L’ancien ministre des Postes et télécommunications, Jean-Pierre Biyiti bi Essam, avait, quand il était au gouvernement, désamorcé une accusation portée ment de 30 millions de FCFA sans pièces justificatives dans les comptes de la CCP effectué quand il était Secrétaire général du Minpostel. Il avait dû procéder au remboursement du corps du délit, soit 30 millions de FCFA. On ignore si cette restitution a éteint l’action judiciaire."

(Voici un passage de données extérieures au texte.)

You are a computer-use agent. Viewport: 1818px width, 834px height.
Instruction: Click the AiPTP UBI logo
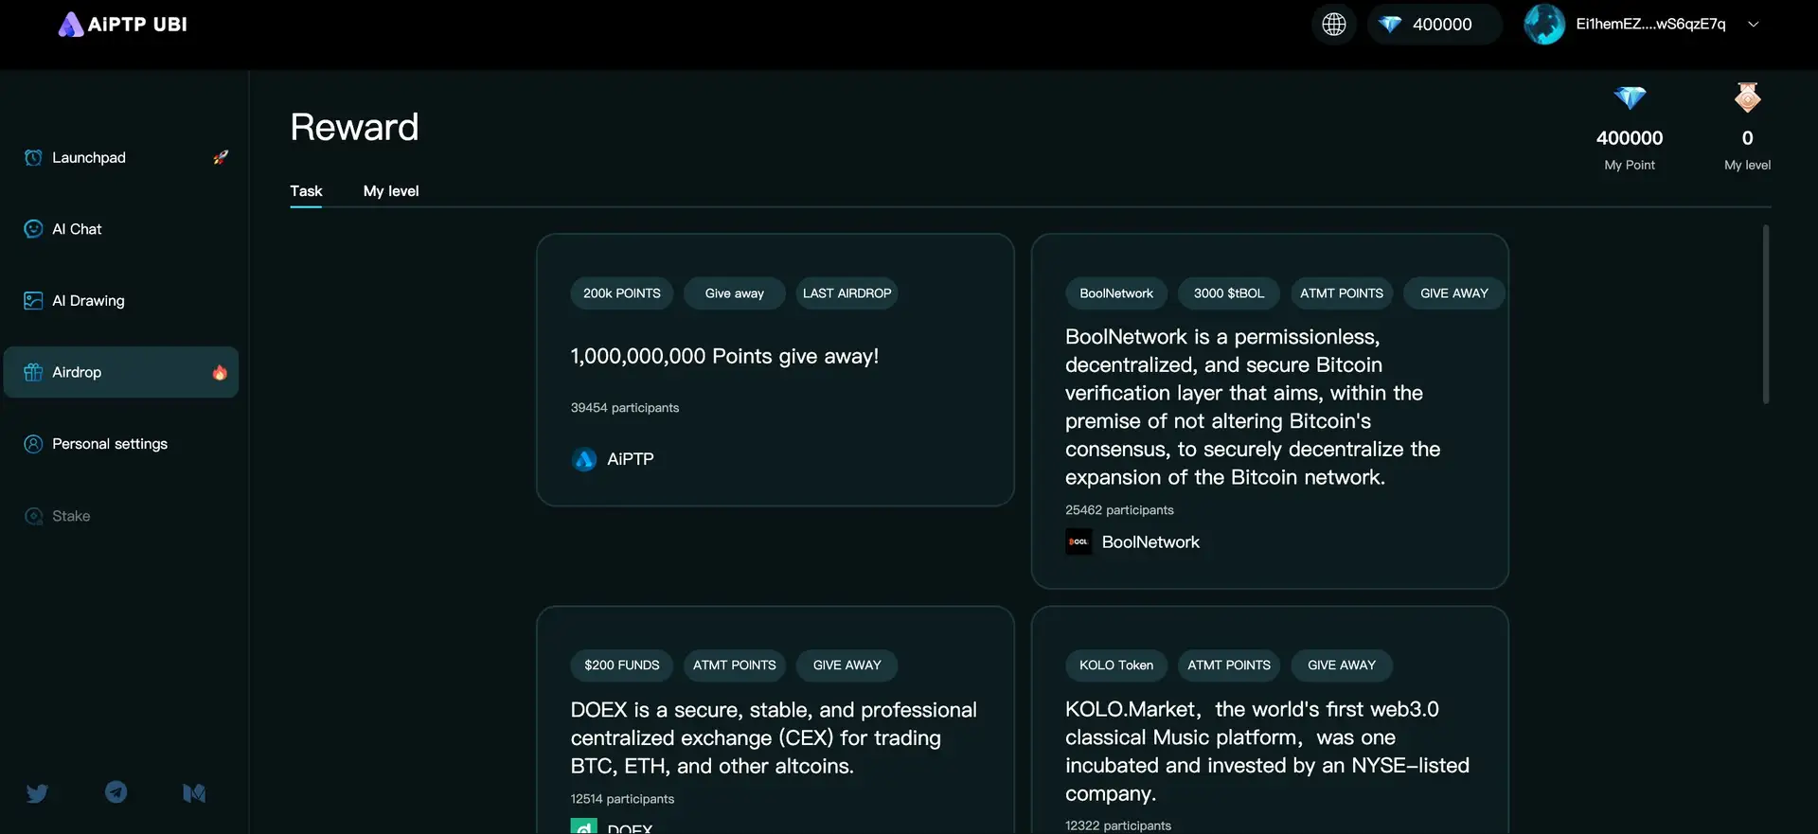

Toujours est-il que d’autres affaires lui sont suspendues au-dessus de la tête, comme l’affaire de « l’argent du pape » (700 millions de FCFA) que Biyiti bi Essam, alors Mincom, avait fait transiter par son compte personnel, l’exposant à une accusation de tentative de détournement de deniers publics. Même si les connaisseurs du TCS indiquent que ce tribunal spécial ne connaît pas des tentatives de détournement, mais des faits présumés accomplis de détournement. On peut ajouter les accusations, dès janvier 2015, d’obtention d’avantages indus à la Campost (Peugeot 607 et 59 millions de virement).

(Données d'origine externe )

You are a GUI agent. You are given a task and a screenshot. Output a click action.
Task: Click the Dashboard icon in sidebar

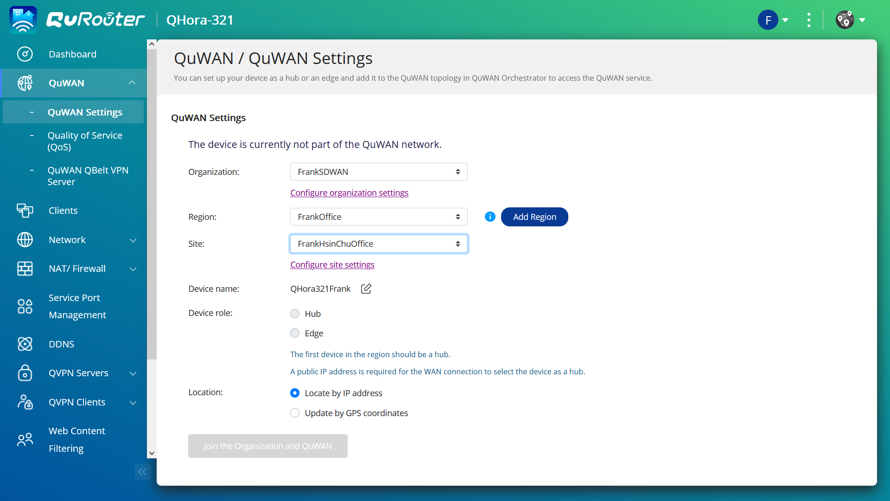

Quoi qu’il en soit, Jean-Pierre Biyiti bi Essam a senti le vent tourné dès sa sortie du gouvernement. Le dimanche 4 octobre, deux jours après le réaménagement ministériel, les visiteurs du ministre de l’Enseignement supérieur, Jacques Fame Ndongo, l’ont croisé. Un soutien de ce type ne serait pas de trop.
Le cas Messengue Avom
Le nom de l’ancien ministre des Travaux publics, sorti du gouvernement le 9 décembre 2011, fait tache dans la liste des personnalités interdites de sortie du Cameroun. A la suite de l’affaire dite « Ayos-Bonis », Bernard Messengue Avom avait fait l’objet d’une mise en examen par le Tribunal criminel spécial. Il avait été entendu deux fois par les officiers du corps spécialisé de police judiciaire du Tribunal criminel spécial (TCS).
En novembre 2014, puis le 23 avril 2015. A chaque fois, les enquêteurs n’ont pas obtenu de charges à retenir contre l’ancien ministre des Travaux publics. Et pour cause, dix jours avant sa dernière audition, le Premier ministre Philemon Yang refermait le dossier de cette route Ayos-Bonis en délivrant en date du 13 avril 2015 une correspondance au ministre des Travaux publics dont l’objet est sans équivoque :
« Clôture des marchés lots 1 et 2 du projet de construction de la route Ayos-Bonis ». Il sera donc difficile pour le TCS de poursuivre sur cette voie qui semble depuis lors sans issue. Pour cette raison, l’interdiction de sortie qui frappe Messengue Avom cherche encore une explication, d’autant qu’en dehors de l’affaire dite Ayos-Bonis cet ancien ministre ne fait actuellement l’objet d’aucune accusation ou information judiciaire.
Certaines sources évoquent le dossier des chantiers routiers du Comice d’Ebolowa de janvier 2011. En effet, il y avait deux volets routiers dans la préparation du Comice : la voie de contournement et les pistes rurales. La voie de contournement avait été réalisée par Sogea, sous la supervision du comité ad hoc mis sur pied par le chef de l’Etat et présidé par le vice-Premier ministre Jean Nkuete, ordonnateur des dépenses. Quant aux marchés pour l’entretien des pistes rurales, ils avaient donné lieu à un comportement licencieux de la part du délégué régional des Travaux publics de l’époque, Nguena Ousmane.
C’est un autre délégué régional, Nicaise Ayissi, qui avait fini le travail. Bernard Messengue Avom ignore donc les raisons objectives de son assignation. Quelques-uns de ses proches trouvent tout de même curieux que les affaires concernant l’ancien Mintp éclatent à l’approche d’un remaniement ministériel.